“Kite”--a 1997 painting by UC Santa Cruz alumna Belle Yang—is the featured art on the cover of the just released Spring 2013 issue of Catamaran Literary Reader.

This marks the second issue of the new quarterly magazine, based in the Tannery Arts Center in downtown Santa Cruz, which includes a multitude of UCSC alumni and faculty as contributing writers, artists, and staff.

The spring issue features poems from renowned American poet Gary Snyder, plus a personal piece about him from his longtime publisher, Jack Shoemaker.

It also includes fiction from award-winning author Karen Joy Fowler (The Jane Austen Book Club), photos from Dorothea Lange of Japanese internee detainees, and an interview with Jeanne Houston, co-author of the American classic Farewell to Manzanar with her husband, James D. Houston.

UCSC contributions include a short story from emeritus professor of literature Paul Skenazy titled “Between the Rows,” and poetry from alumnus Dane Cervine--chief of childrens’ mental health for Santa Cruz County, whose new book, How Therapists Dance, is set to be published later this year.

There’s also images from Katie Cater, who studied photography at UCSC; four paintings by artist Linda Christensen, who received her art education at UCSC; and work from the late influential poet, painter, publisher, and UCSC lecturer emeritus in creative writing, George Hitchcock.

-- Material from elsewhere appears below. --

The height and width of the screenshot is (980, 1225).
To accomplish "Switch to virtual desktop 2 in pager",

In addition to her cover art, Belle Yang also contributes several other paintings, as well as an essay titled "All Things Have Roots and Branches: Chinese Stories Planted in the Rich Soil of Salinas Bear Fruit."

Born in Taiwan, Yang lived in Japan before emigrating to the United States with her family at age seven--eventually accepting a Regents Scholarship to attend UC Santa Cruz in the late 1970s.

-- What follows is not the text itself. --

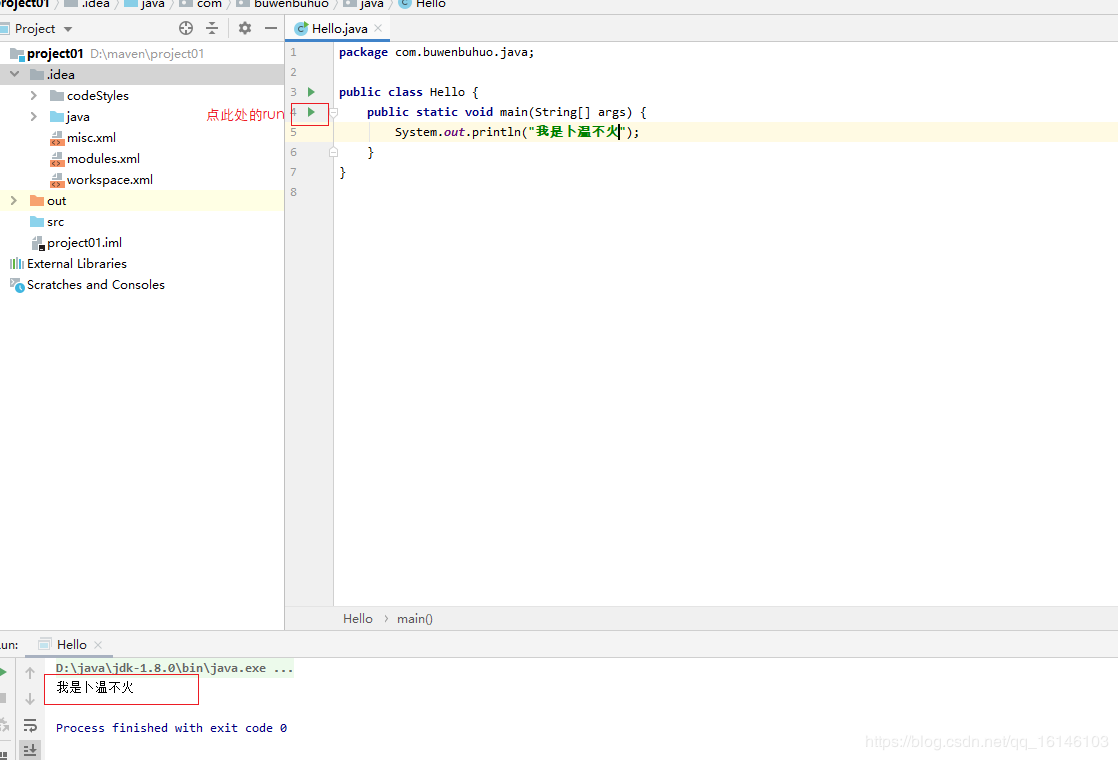
Task: Expand the out folder
Action: click(x=14, y=201)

Although she earned a B.A. in biology, her life was changed forever when she spent her junior year abroad studying in Scotland. While traveling through Spain, Yang realized that she had fallen in love with the art, architecture, museums, and galleries of Europe.

Yang went on to study at the Art Center College of Design in Pasadena, as well as the Institute of Traditional Chinese Painting in Beijing.

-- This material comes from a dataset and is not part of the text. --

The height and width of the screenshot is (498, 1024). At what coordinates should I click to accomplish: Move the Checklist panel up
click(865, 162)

Her first book, Baba: A Return to China Upon My Father’s Shoulders, was published in 1994 and widely acclaimed across the country.

That book was used in a freshman core course at UCSC’s Porter College and also turned into a play by UCSC theater arts professor Kathy Foley. Called The Flight of the Monkey King, the play was staged on campus in 1994.

Yang’s most recent work is the graphic memoir Forget Sorrow: An Ancestral Tale. She is also the subject of a PBS documentary, My Name is Belle.

As author Maxine Hong Kingston once noted: "In Belle Yang we have our Isaac Bashevis Singer and Marc Chagall--all in one bright new talent.”